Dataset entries
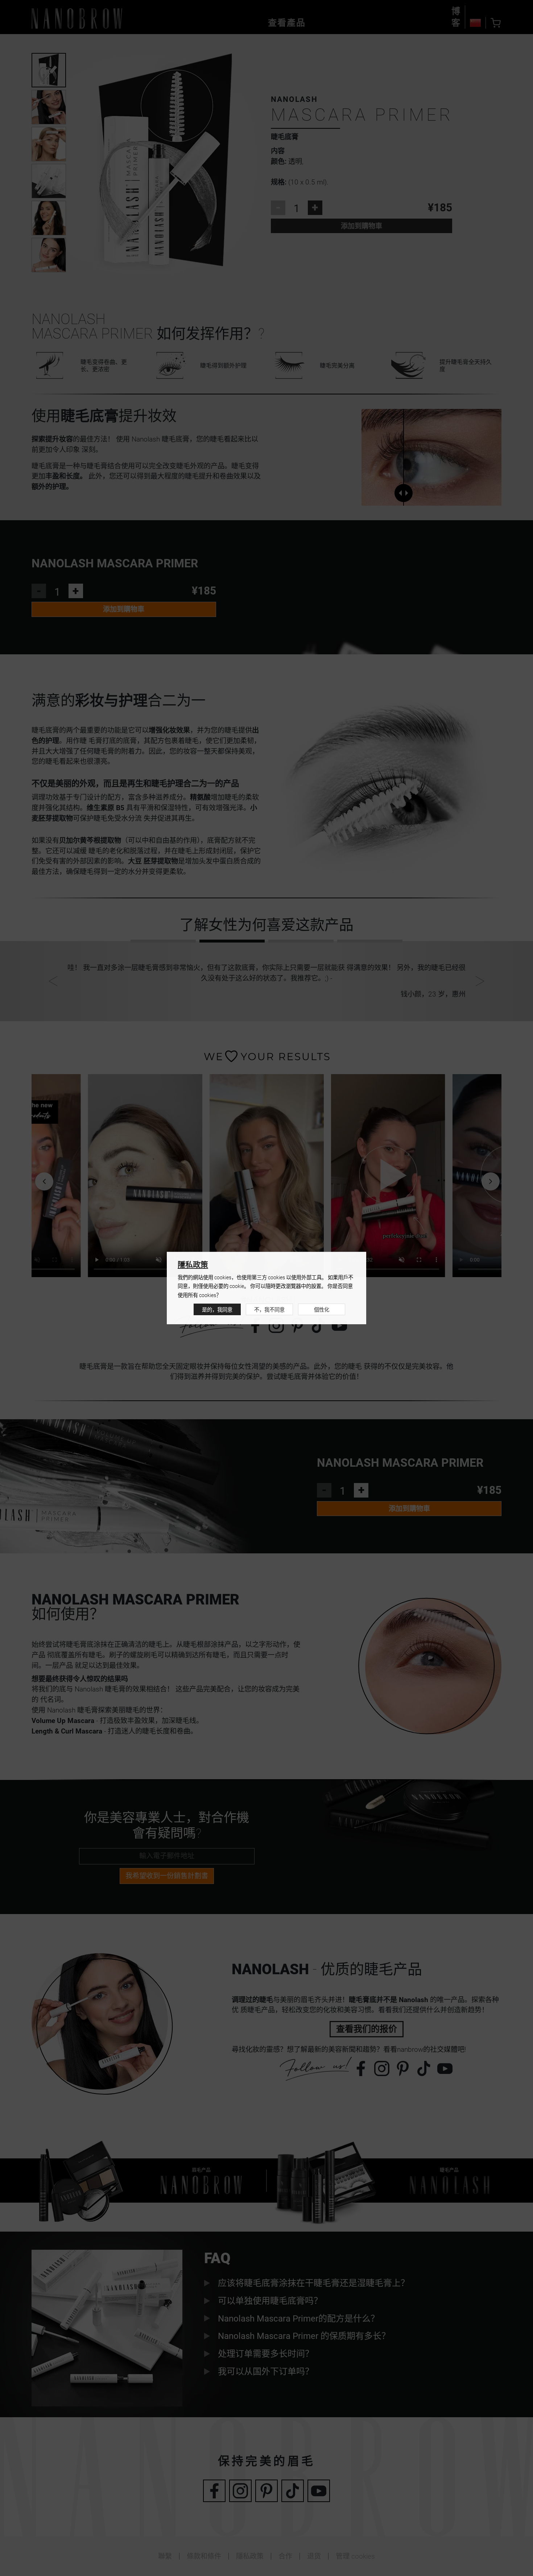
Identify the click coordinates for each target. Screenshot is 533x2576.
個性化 (321, 1310)
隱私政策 (193, 1264)
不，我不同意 (269, 1310)
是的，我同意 (217, 1310)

=== EXERCISE PROMPT ===
Return all the data above as written, leaving out only the pictures.

=== RESPONSE TO THIS EXERCISE ===
Identify the click coordinates for each target. Screenshot is 533x2576.
個性化 (321, 1310)
隱私政策 (193, 1264)
不，我不同意 (269, 1310)
是的，我同意 (217, 1310)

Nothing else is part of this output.